AbraSilver is an advanced-stage exploration company focused on rapidly advancing its 100%-owned Diablillos silver-gold project in the mining-friendly Salta province of Argentina.  The current Measured and Indicated Mineral Resource estimate for Diablillos consists of 53.3 Mt grading 87 g/t Ag and 0.79 g/t Au, containing approximately 148Moz silver and 1.4Moz gold, with significant further exploration upside potential. In addition, the Company has entered into an earn-in option and joint venture agreement with Teck on the La Coipita project, whereby Teck can fund up to US$20 million in exploration expenditures and make certain other payments to earn up to an 80% interest. AbraSilver is listed on the TSX-V under the symbol “ABRA” and in the U.S. under the symbol “ABBRF”.

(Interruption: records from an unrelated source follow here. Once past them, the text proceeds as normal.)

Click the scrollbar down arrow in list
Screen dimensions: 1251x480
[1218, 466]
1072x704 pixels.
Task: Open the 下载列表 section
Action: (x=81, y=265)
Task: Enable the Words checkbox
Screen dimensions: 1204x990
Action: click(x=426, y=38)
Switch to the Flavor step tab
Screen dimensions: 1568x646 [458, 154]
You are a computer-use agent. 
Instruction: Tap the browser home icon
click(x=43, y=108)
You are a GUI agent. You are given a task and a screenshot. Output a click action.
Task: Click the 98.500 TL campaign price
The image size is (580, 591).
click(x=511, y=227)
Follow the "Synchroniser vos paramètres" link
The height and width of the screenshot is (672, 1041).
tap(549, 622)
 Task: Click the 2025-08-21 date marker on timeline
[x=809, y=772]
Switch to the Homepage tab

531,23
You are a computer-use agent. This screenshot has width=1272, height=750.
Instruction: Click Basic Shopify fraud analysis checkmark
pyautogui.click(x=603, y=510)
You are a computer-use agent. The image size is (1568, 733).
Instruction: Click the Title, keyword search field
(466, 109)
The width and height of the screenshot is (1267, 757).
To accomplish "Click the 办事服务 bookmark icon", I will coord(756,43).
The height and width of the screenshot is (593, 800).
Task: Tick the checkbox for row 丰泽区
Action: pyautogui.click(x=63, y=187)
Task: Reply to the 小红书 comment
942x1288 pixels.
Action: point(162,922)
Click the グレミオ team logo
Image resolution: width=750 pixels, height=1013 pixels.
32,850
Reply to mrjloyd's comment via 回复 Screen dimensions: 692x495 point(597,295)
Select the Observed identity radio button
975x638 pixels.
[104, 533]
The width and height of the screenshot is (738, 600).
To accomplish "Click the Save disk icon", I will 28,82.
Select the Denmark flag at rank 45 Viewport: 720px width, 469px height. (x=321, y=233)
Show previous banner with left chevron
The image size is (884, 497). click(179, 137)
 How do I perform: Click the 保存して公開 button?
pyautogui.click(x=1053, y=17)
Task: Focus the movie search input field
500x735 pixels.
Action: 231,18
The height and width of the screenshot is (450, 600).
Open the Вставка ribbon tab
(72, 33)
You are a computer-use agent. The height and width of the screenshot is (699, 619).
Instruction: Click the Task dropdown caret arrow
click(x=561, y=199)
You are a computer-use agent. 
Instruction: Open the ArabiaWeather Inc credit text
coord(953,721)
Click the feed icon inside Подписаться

For further information please visit the AbraSilver Resource website at www.abrasilver.com, our LinkedIn page at AbraSilver Resource Corp., and follow us on Twitter at www.twitter.com/abrasilver

Alternatively please contact:

John Miniotis, President and CEO
[email protected]
Tel: +1 416-306-8334

Cautionary Statements

This news release includes certain "forward-looking statements" under applicable Canadian securities legislation. Forward-looking statements are necessarily based upon a number of estimates and assumptions that, while considered reasonable, are subject to known and unknown risks, uncertainties, and other factors which may cause the actual results and future events to differ materially from those expressed or implied by such forward-looking statements. All statements that address future plans, activities, events or developments that the Company believes, expects or anticipates will or may occur are forward-looking information. There can be no assurance that such statements will prove to be accurate, as actual results and future events could differ materially from those anticipated in such statements. Accordingly, readers should not place undue reliance on forward-looking statements. When considering this forward-looking information, readers should keep in mind the risk factors and other cautionary statements in the Company’s disclosure documents filed with the applicable Canadian securities regulatory authorities on SEDAR+ at www.sedarplus.ca.  The risk factors and other factors noted in the disclosure documents could cause actual events or results to differ materially from those described in any forward-looking information. The Company disclaims any intention or obligation to update or revise any forward-looking statements, whether as a result of new information, future events or otherwise, except as required by law.

Neither the TSX Venture Exchange nor its Regulation Services Provider (as that term is defined in the policies of the TSX Venture Exchange) accepts responsibility for the adequacy or accuracy of this news release.